Having served a just short of a year and a half for housebreaking, Manuel was released in November 1957 and immediately recommenced his killing rampage. His next victim would be 36 year old taxi driver Sydney Dunn who was murdered in December of that year in Newcastle where Manuel had travelled to look for work. Dunn has often been referred to as the ‘forgotten victim’ as he was the only male and the only murder which occurred outside Scotland. Further, his usual motives ( sexual and housebreaking) were absent. Dunn was shot in the head and had his throat slit. Despite being convicted of the murder, there has always been an element of doubt as to whether Manuel was indeed the assailant.
Within a month, Manuel had struck again – this time his victim was 17 year old Isabelle Cooke. The teenager was abducted as she made her way to a disco at Uddingston Grammar. She was raped and strangled and buried in a nearby field. Within only 4 days, Manuel shot a family of 3 at their home in Uddingston. Peter, Doris and 10 year old Michael Smart were all killed on New Year’s Day 1958. Exhibiting his now familiar breathtaking arrogance, indifference and psychopathic behaviour, Manuel stayed in the house for a week.
The Smart Family victims took Manuel’s tally of murders to a chilling nine in just 2 years.
Manuel was arrested within a fortnight of the last killings when his arrogance and pomposity gave him away. He brazenly used brand new banknotes when paying for drinks which, in the absence of ATM machines were a rare sight. Police arrested him and linked the banknotes to Peter Smart.

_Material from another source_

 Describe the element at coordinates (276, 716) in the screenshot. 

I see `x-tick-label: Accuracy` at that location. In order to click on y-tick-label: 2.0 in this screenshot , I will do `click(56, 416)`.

Whilst in custody , Manuel confessed to the murders.
He appeared at the High Court in Glasgow on 12th May 1958. His trial would last 17 days.

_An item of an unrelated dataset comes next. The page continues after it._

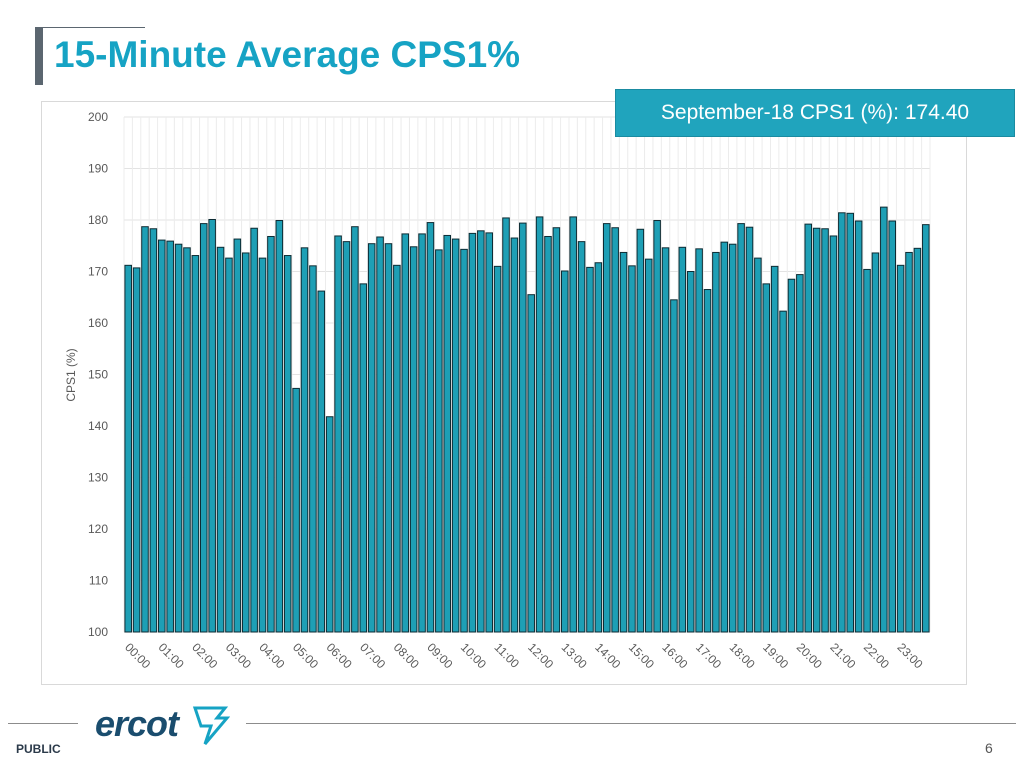 This screenshot has width=1024, height=768. I want to click on page-number: 6, so click(989, 748).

When he appeared, he entered a plea of not guilty and immediately withdrew his confessions, claiming that they had been unlawfully extracted from him under coercion. On the ninth day of the trial he dismissed his entire legal team and represented himself. Reports from the trial appear to indicate that he conducted himself with skill and showed great advocacy. The jury were not impressed however and found him guilty of 8 murders in just over 2 hours of deliberations. He was acquitted of the murder of Anne Kneilands, his first victim, due to a lack of corroborative evidence.
He was sentenced to death by hanging which took place at 8am on Friday July 11th 1958. A mere 24 seconds after ‘the drop’, he was certified dead.
It is, of course, as much about opinion and conjecture as to what makes individuals such as Manuel do what they do as it is science. It’s probably a combination of psychopathy, narcissism, egocentricity, a startling lack of remorse and guilt, no social or behavioural filter, lack of empathy, authoritarian in approach, impulsiveness and often early childhood or behavioural problems. None of these ‘traits’ of course serve as anything other than possible reasons for the commission of such atrocities.
Individuals can be very very bad without being very very mad. Dennis Nilsen is testament to that.
Manuel was certainly very very bad. Very. As the families of his victims will testify.
Probably our country’s first and worst serial killer.